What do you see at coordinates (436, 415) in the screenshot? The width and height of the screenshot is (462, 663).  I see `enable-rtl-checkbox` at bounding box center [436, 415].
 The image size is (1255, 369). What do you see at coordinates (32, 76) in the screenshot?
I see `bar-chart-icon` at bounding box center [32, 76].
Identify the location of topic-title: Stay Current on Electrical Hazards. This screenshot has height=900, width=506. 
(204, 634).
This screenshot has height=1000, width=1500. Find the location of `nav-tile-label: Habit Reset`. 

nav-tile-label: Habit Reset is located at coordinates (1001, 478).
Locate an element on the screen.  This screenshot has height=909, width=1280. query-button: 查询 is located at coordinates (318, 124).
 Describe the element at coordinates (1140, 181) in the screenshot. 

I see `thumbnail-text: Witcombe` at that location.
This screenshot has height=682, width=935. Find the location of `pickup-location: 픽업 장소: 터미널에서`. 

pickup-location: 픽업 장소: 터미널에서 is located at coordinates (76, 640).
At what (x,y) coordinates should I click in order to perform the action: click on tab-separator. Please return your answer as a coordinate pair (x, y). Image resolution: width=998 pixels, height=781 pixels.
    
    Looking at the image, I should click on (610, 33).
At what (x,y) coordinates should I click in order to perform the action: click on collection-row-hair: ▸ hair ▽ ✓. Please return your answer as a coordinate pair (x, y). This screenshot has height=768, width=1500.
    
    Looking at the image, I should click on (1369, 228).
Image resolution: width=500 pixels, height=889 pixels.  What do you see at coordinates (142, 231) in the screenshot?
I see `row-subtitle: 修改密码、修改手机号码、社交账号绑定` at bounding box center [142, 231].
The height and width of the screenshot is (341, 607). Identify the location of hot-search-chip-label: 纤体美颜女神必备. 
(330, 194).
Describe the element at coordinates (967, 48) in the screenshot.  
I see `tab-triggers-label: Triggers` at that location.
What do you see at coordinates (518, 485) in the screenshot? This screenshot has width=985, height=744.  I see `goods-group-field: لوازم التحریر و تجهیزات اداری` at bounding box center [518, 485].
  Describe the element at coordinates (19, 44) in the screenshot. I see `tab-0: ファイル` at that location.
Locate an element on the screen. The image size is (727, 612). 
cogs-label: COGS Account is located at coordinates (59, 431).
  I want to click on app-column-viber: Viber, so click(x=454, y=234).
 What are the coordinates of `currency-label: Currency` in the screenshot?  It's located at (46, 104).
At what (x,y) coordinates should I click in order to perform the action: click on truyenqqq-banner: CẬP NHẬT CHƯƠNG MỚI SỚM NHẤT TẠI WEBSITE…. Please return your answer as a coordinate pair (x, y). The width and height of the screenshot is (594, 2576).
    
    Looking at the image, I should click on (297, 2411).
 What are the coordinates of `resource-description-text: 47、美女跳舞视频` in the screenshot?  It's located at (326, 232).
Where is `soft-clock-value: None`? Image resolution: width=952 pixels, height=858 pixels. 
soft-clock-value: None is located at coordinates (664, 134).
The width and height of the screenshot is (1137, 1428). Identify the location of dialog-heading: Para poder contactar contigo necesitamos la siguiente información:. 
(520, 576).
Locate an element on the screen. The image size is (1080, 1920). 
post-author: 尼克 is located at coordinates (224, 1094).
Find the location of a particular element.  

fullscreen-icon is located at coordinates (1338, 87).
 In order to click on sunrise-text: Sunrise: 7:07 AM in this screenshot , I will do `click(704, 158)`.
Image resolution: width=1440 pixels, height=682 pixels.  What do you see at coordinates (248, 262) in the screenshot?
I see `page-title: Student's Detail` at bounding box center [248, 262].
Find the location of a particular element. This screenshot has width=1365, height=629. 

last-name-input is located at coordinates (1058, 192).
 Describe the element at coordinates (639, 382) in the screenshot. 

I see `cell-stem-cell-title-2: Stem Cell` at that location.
+===+
Reproduce the data above exactly, from the line containing "What do you see at coordinates (518, 485)" through the line containing "at (46, 104).", both included.

RESPONSE AREA:
What do you see at coordinates (518, 485) in the screenshot? This screenshot has width=985, height=744.  I see `goods-group-field: لوازم التحریر و تجهیزات اداری` at bounding box center [518, 485].
  Describe the element at coordinates (19, 44) in the screenshot. I see `tab-0: ファイル` at that location.
Locate an element on the screen. The image size is (727, 612). 
cogs-label: COGS Account is located at coordinates (59, 431).
  I want to click on app-column-viber: Viber, so click(x=454, y=234).
 What are the coordinates of `currency-label: Currency` in the screenshot?  It's located at (46, 104).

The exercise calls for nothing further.